Stored data entries
##############################

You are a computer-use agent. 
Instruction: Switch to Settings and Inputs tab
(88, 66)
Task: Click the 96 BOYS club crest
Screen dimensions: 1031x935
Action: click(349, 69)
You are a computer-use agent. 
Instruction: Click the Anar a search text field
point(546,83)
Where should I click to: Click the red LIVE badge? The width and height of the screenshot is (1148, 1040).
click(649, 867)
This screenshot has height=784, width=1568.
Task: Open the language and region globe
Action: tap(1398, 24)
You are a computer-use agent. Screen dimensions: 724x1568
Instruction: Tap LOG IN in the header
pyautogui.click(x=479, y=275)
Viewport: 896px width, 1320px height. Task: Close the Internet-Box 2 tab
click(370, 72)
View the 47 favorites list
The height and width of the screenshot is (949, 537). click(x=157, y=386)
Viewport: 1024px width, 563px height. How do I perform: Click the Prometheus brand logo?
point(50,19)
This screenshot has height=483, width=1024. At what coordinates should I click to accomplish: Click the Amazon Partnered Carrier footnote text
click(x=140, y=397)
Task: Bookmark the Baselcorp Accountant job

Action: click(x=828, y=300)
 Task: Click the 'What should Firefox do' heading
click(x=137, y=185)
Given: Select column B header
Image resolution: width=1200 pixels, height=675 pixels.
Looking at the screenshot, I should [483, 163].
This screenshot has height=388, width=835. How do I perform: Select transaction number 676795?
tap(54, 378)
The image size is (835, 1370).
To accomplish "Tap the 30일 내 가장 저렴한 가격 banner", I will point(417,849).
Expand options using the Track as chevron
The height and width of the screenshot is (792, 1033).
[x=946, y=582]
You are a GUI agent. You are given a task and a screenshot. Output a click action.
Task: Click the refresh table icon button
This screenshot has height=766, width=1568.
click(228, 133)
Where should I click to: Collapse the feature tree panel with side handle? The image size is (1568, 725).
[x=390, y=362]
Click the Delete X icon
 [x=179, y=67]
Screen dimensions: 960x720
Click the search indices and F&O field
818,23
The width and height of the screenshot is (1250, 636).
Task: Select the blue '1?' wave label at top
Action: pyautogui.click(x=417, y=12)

##############################

**Exercise prompt**
Word for word, write out each of the records shown above.

**Answer to this exercise**
You are a computer-use agent. 
Instruction: Switch to Settings and Inputs tab
(88, 66)
Task: Click the 96 BOYS club crest
Screen dimensions: 1031x935
Action: click(349, 69)
You are a computer-use agent. 
Instruction: Click the Anar a search text field
point(546,83)
Where should I click to: Click the red LIVE badge? The width and height of the screenshot is (1148, 1040).
click(649, 867)
This screenshot has height=784, width=1568.
Task: Open the language and region globe
Action: tap(1398, 24)
You are a computer-use agent. Screen dimensions: 724x1568
Instruction: Tap LOG IN in the header
pyautogui.click(x=479, y=275)
Viewport: 896px width, 1320px height. Task: Close the Internet-Box 2 tab
click(370, 72)
View the 47 favorites list
The height and width of the screenshot is (949, 537). click(x=157, y=386)
Viewport: 1024px width, 563px height. How do I perform: Click the Prometheus brand logo?
point(50,19)
This screenshot has height=483, width=1024. At what coordinates should I click to accomplish: Click the Amazon Partnered Carrier footnote text
click(x=140, y=397)
Task: Bookmark the Baselcorp Accountant job

Action: click(x=828, y=300)
 Task: Click the 'What should Firefox do' heading
click(x=137, y=185)
Given: Select column B header
Image resolution: width=1200 pixels, height=675 pixels.
Looking at the screenshot, I should [483, 163].
This screenshot has height=388, width=835. How do I perform: Select transaction number 676795?
tap(54, 378)
The image size is (835, 1370).
To accomplish "Tap the 30일 내 가장 저렴한 가격 banner", I will point(417,849).
Expand options using the Track as chevron
The height and width of the screenshot is (792, 1033).
[x=946, y=582]
You are a GUI agent. You are given a task and a screenshot. Output a click action.
Task: Click the refresh table icon button
This screenshot has height=766, width=1568.
click(228, 133)
Where should I click to: Collapse the feature tree panel with side handle? The image size is (1568, 725).
[x=390, y=362]
Click the Delete X icon
 [x=179, y=67]
Screen dimensions: 960x720
Click the search indices and F&O field
818,23
The width and height of the screenshot is (1250, 636).
Task: Select the blue '1?' wave label at top
Action: pyautogui.click(x=417, y=12)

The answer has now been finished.